## EXERCISE REQUIREMENTS
Among the entries below, one stretch runs from the line that contains "Nuestra historia (146, 284)" through the line that contains "Contact us (39, 2320)". Repeat that stretch exactly, ends included, and only that.

## GIVEN ENTRIES
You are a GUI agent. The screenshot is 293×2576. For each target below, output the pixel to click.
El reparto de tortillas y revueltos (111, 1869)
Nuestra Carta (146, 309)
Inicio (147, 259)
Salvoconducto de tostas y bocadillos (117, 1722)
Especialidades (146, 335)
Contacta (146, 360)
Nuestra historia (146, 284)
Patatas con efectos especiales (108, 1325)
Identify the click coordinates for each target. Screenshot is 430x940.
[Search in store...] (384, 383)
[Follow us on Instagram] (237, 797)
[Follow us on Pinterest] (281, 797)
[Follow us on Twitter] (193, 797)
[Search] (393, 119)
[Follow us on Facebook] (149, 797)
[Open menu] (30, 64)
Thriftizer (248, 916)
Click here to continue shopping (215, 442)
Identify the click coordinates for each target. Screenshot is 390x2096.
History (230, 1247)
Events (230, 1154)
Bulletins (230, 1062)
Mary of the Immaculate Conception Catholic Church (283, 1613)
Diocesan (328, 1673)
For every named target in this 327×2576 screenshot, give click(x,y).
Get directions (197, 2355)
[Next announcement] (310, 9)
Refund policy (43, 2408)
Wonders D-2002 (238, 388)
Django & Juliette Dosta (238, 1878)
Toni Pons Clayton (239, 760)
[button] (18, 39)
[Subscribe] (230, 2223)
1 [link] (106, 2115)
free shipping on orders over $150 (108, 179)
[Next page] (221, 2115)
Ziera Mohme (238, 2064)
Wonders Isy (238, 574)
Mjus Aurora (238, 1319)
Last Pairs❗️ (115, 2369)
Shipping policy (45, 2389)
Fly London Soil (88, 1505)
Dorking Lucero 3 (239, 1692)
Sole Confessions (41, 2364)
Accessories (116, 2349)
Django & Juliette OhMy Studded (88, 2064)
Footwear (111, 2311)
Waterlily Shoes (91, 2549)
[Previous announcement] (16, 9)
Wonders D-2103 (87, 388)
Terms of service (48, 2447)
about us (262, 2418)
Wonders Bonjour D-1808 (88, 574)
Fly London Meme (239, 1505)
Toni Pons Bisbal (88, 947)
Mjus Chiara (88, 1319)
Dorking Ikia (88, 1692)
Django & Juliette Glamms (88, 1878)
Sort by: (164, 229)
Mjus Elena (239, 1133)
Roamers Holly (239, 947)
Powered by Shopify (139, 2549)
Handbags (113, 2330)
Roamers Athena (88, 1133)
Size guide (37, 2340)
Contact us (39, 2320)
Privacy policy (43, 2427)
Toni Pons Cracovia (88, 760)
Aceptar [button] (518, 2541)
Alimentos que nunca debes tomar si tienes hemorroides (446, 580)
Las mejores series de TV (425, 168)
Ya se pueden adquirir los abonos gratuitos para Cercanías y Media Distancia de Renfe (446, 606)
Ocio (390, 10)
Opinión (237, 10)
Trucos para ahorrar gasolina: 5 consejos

## WRITTEN RESPONSE
Nuestra historia (146, 284)
Patatas con efectos especiales (108, 1325)
Identify the click coordinates for each target. Screenshot is 430x940.
[Search in store...] (384, 383)
[Follow us on Instagram] (237, 797)
[Follow us on Pinterest] (281, 797)
[Follow us on Twitter] (193, 797)
[Search] (393, 119)
[Follow us on Facebook] (149, 797)
[Open menu] (30, 64)
Thriftizer (248, 916)
Click here to continue shopping (215, 442)
Identify the click coordinates for each target. Screenshot is 390x2096.
History (230, 1247)
Events (230, 1154)
Bulletins (230, 1062)
Mary of the Immaculate Conception Catholic Church (283, 1613)
Diocesan (328, 1673)
For every named target in this 327×2576 screenshot, give click(x,y).
Get directions (197, 2355)
[Next announcement] (310, 9)
Refund policy (43, 2408)
Wonders D-2002 (238, 388)
Django & Juliette Dosta (238, 1878)
Toni Pons Clayton (239, 760)
[button] (18, 39)
[Subscribe] (230, 2223)
1 [link] (106, 2115)
free shipping on orders over $150 (108, 179)
[Next page] (221, 2115)
Ziera Mohme (238, 2064)
Wonders Isy (238, 574)
Mjus Aurora (238, 1319)
Last Pairs❗️ (115, 2369)
Shipping policy (45, 2389)
Fly London Soil (88, 1505)
Dorking Lucero 3 (239, 1692)
Sole Confessions (41, 2364)
Accessories (116, 2349)
Django & Juliette OhMy Studded (88, 2064)
Footwear (111, 2311)
Waterlily Shoes (91, 2549)
[Previous announcement] (16, 9)
Wonders D-2103 (87, 388)
Terms of service (48, 2447)
about us (262, 2418)
Wonders Bonjour D-1808 (88, 574)
Fly London Meme (239, 1505)
Toni Pons Bisbal (88, 947)
Mjus Chiara (88, 1319)
Dorking Ikia (88, 1692)
Django & Juliette Glamms (88, 1878)
Sort by: (164, 229)
Mjus Elena (239, 1133)
Roamers Holly (239, 947)
Powered by Shopify (139, 2549)
Handbags (113, 2330)
Roamers Athena (88, 1133)
Size guide (37, 2340)
Contact us (39, 2320)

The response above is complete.